La NASA, l’Agence spatiale européenne et la Corée du Sud ont un objectif commun: envoyer des satellites en orbite capables d’analyser la pollution de l’air heure par heure.

Actuellement, les instruments spatiaux ne peuvent mesurer la pollution dans l’air qu’une fois par jour. Cela permet, entre autres, de donner une idée fiable de son évolution jour après jour. 

L’Europe, les Etats-Unis et la Corée du Sud veulent être plus précis et proposer une cartographie de la pollution de l’air sur Terre heure par heure. Les trois agences spatiales vont donc lancer chacune à leur tour un satellite. Le 18 février dernier, la Corée du Sud a été la première à le faire. Elle a installé son spectromètre de surveillance de l’environnement géostationnaire (GEMS) sur un satellite chargé de la surveillance des océans. Il surveillera ainsi tout le continent asiatique. La NASA enverra son instrument, nommé TEMPO, sur un satellite de communications commerciales en 2022. L’Agence spatiale européenne enverra deux instruments à partir de 2023. Ils surveilleront l’espace européen et nord-africain.

Analyses plus précises

Ces instruments récolteront les données sur les polluants tels que le dioxyde d’azote, le smog, le formaldéhyde et les aérosols. Mais ils pourront surtout voir l’évolution de la pollution heure par heure. Ainsi les pics aux heures de pointe pourront être mieux identifiés. Et les chercheurs pourront aussi voir le déplacement des polluants.
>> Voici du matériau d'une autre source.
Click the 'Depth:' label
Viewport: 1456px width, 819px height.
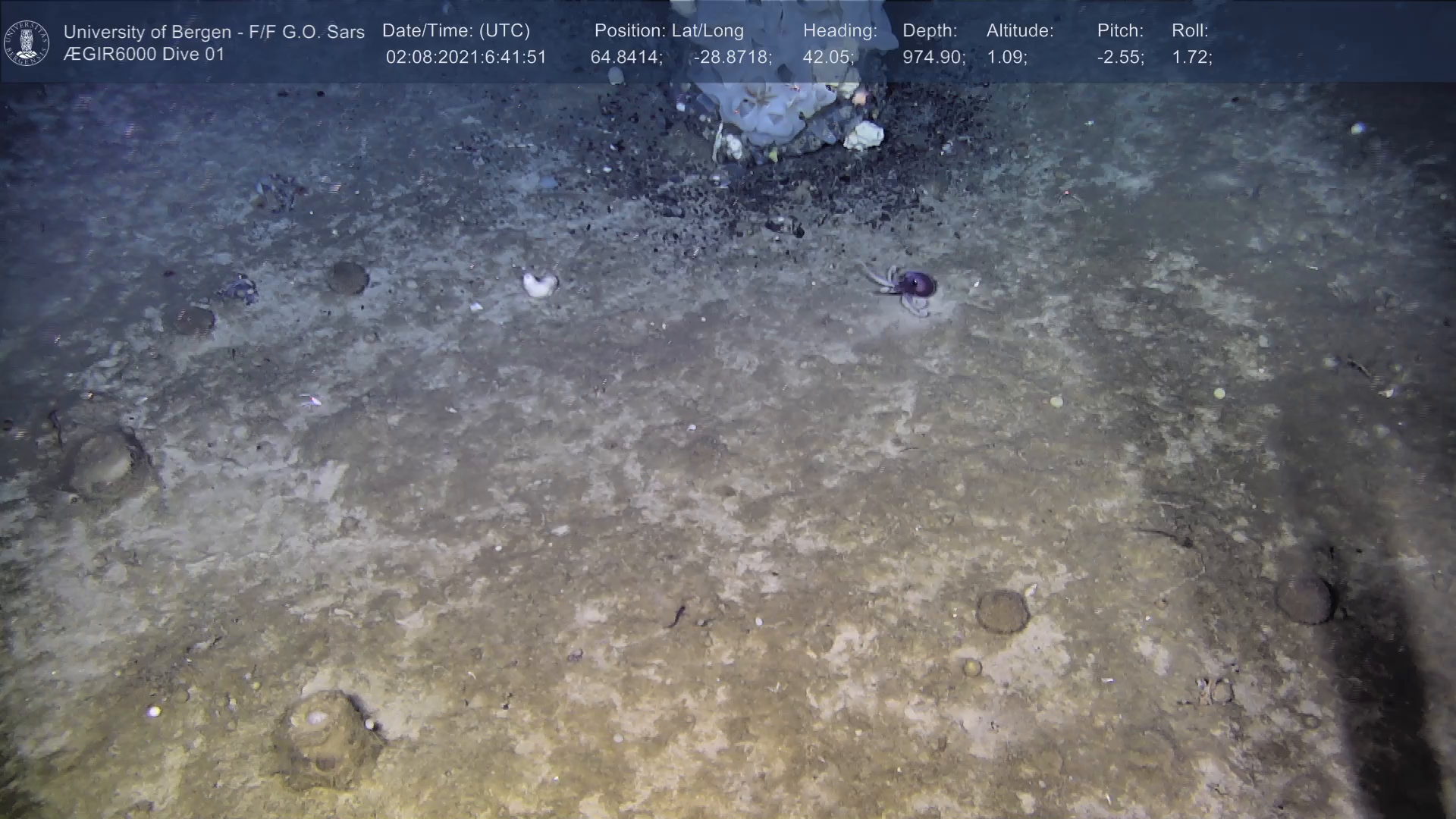[x=930, y=31]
Pour Barry Lefer, responsable de la division des sciences de la Terre à la NASA, il s’agit d’une réelle avancée dans l’étude des polluants. ‘Nous serons en mesure d’obtenir des prévisions plus précises de la qualité de l’air et de la pollution, car nous en connaîtrons les sources et nous saurons comment elles évoluent au fil du temps.’ Les données permettront à terme de mieux comprendre les effets de la pollution de l’air sur la santé humaine.